Il n'y a aucune ambigüité. Cet accord améliore sensiblement la coopération contre les stupéfiants ; il est utile et ne fragilise en rien les combats de la France pour la défense des libertés fondamentales.
La discussion générale est close.
Discussion de l'article unique
M. Christian Cambon, président de la commission des affaires étrangères . - La plupart des accords internationaux sont adoptés par la procédure simplifiée en commission, mais il était important que ce débat eût lieu.
C'est une application originale de l'article 47 de notre Règlement, qui permet un débat en séance publique sur un accord international important.
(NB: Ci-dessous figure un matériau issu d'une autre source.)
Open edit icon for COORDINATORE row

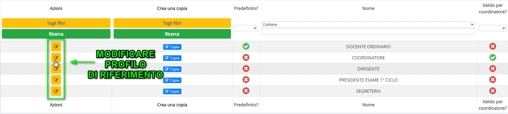point(56,58)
Or cet accord renforce la lutte contre les trafics de stupéfiants ; il nous lie avec un grand pays directement concerné et menacé ; l'utilisation de la peine de mort de ce pays méritait des clarifications utiles. Je me réjouis de sa ratification.
M. Guillaume Gontard . - Il est heureux que ce débat ait lieu.
À l'initiative de Jacques Chirac, l'opposition à la peine de mort a été inscrite dans notre loi fondamentale.
La France a adopté le deuxième protocole facultatif du pacte international relatif aux droits civils et politiques sur la peine de mort, qui donne compétence au Comité des droits de l'homme de l'ONU pour examiner un accord comme celui-ci. Il y va donc de la crédibilité de la France.
Problème encore plus grave dans le droit indien : l'application d'une présomption de culpabilité en matière de stupéfiants. Or la présomption d'innocence est à l'article 9 de la déclaration des droits de l'homme et du citoyen et à l'article 6 alinéa 2 de la CEDH, qui interdit que l'on conclue des accords contraires à ses principes.
Considérant le faible intérêt strict de cet accord et l'atteinte aux droits fondamentaux, considérant aussi vos réponses embarrassées, monsieur le ministre, le GEST votera contre ce texte.
Le projet de loi est définitivement adopté.